- [OBJECTIVE]: In the part of the listing that runs from the line containing "At what coordinates" through the end of the listing, switch "compass" to "globe" and give those lines again with nothing else altered. Leave the pictures out of the answer.

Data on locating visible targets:
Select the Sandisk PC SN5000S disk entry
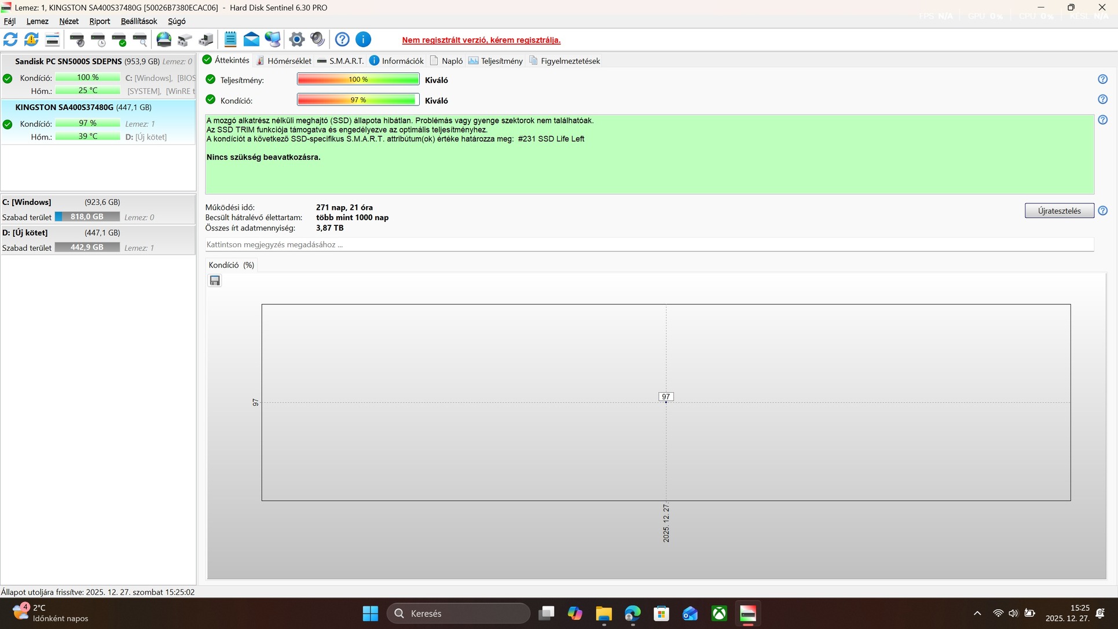The width and height of the screenshot is (1118, 629). tap(68, 61)
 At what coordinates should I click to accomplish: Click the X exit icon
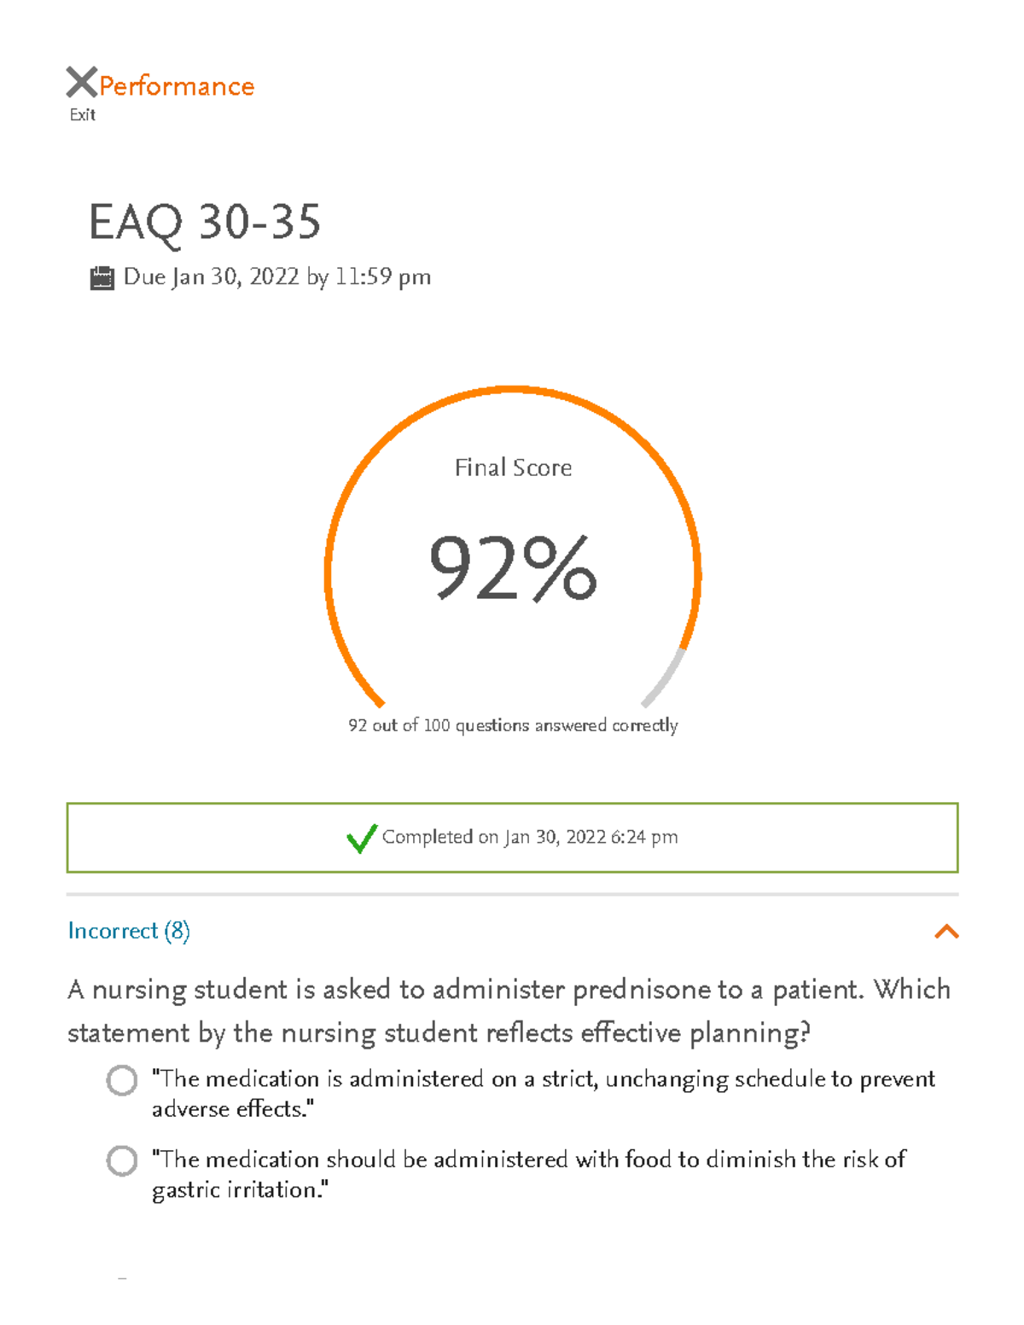81,83
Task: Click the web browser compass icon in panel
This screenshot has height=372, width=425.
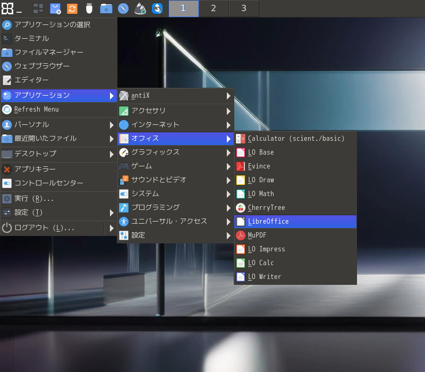Action: point(123,9)
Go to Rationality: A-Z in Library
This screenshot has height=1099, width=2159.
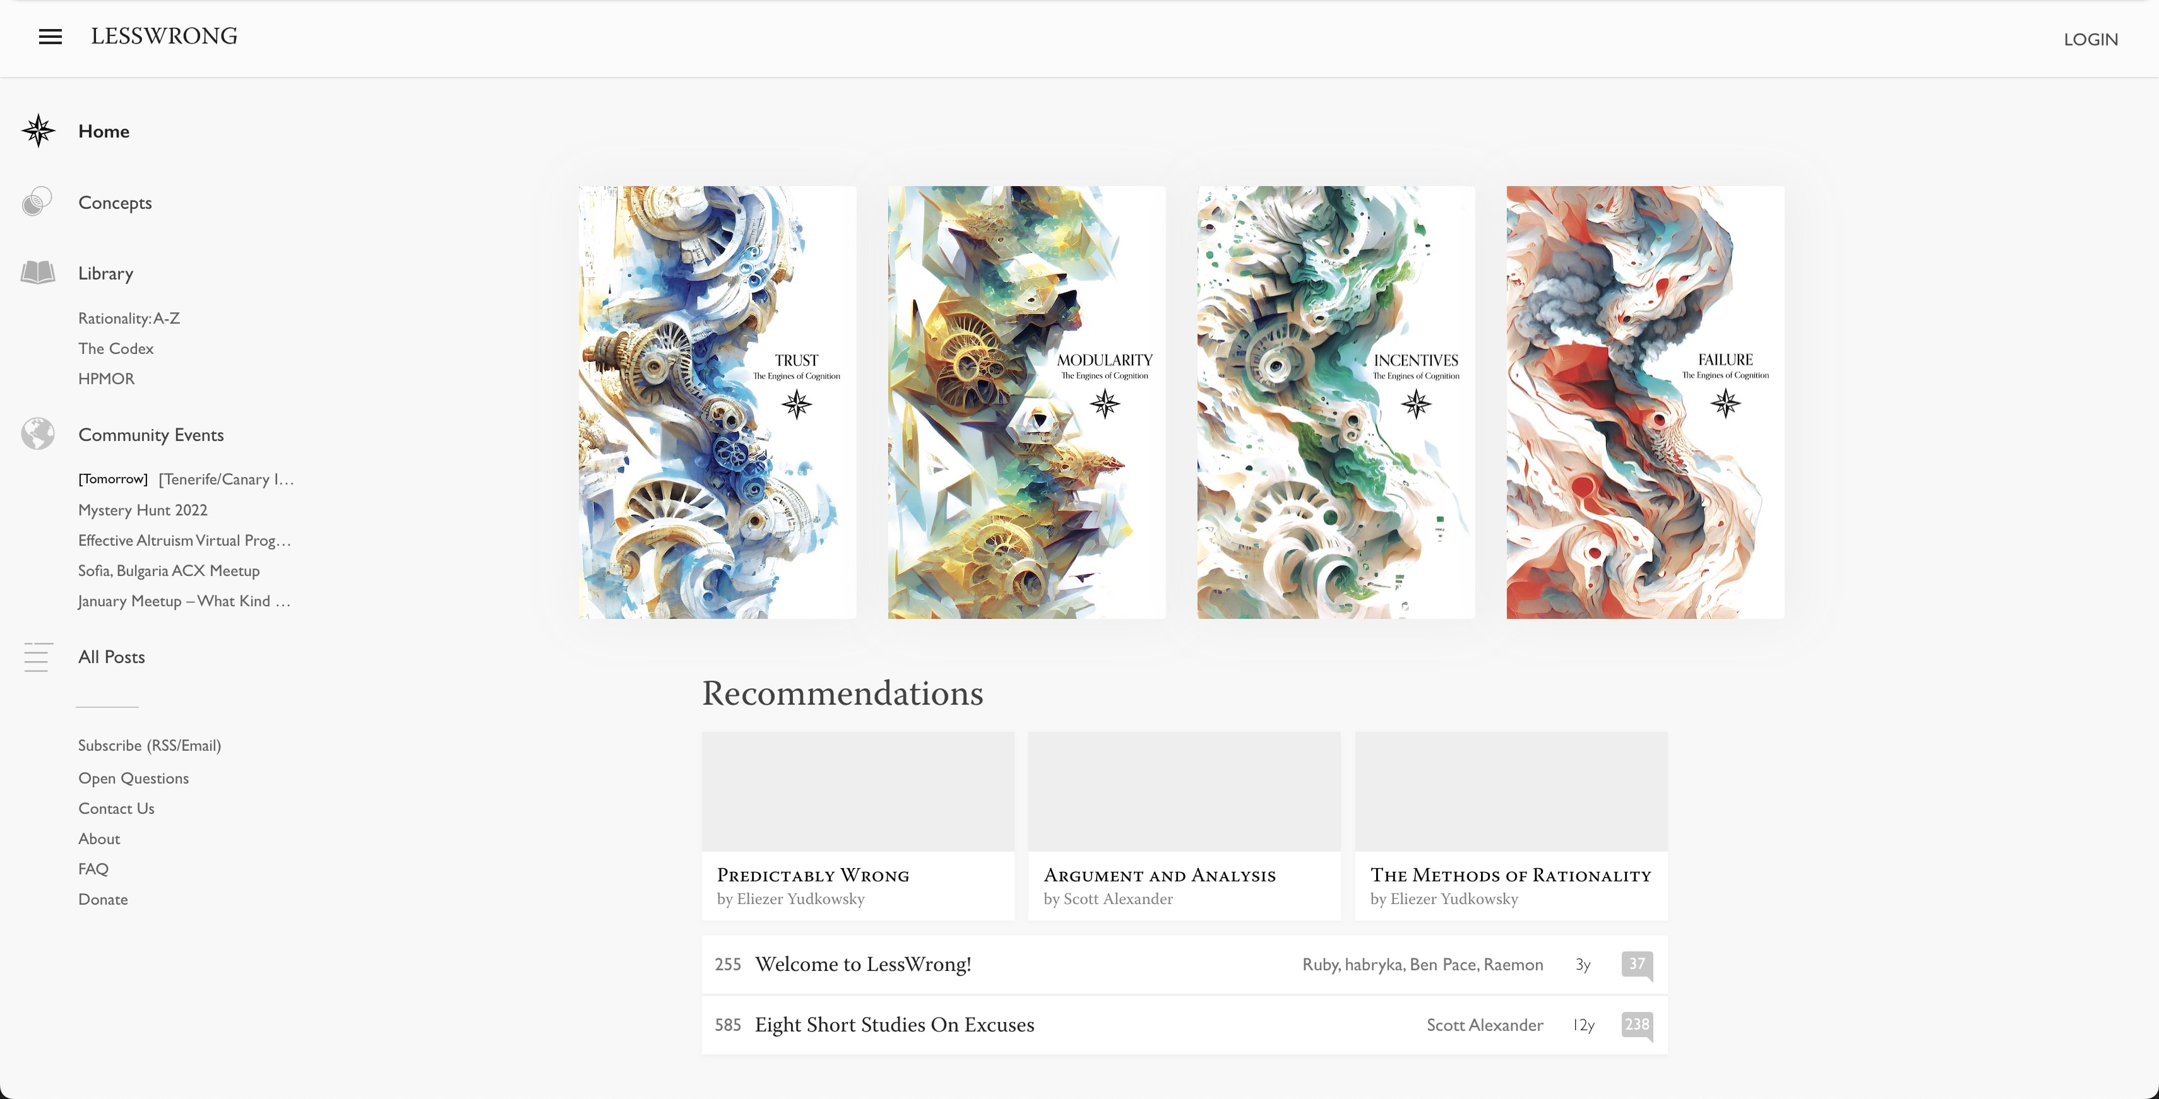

- [RESULT]:
 At what coordinates should I click to accomplish: Click the X exit icon
81,83
Task: Click the web browser globe icon in panel
This screenshot has height=372, width=425.
Action: point(123,9)
Go to Rationality: A-Z in Library
This screenshot has height=1099, width=2159.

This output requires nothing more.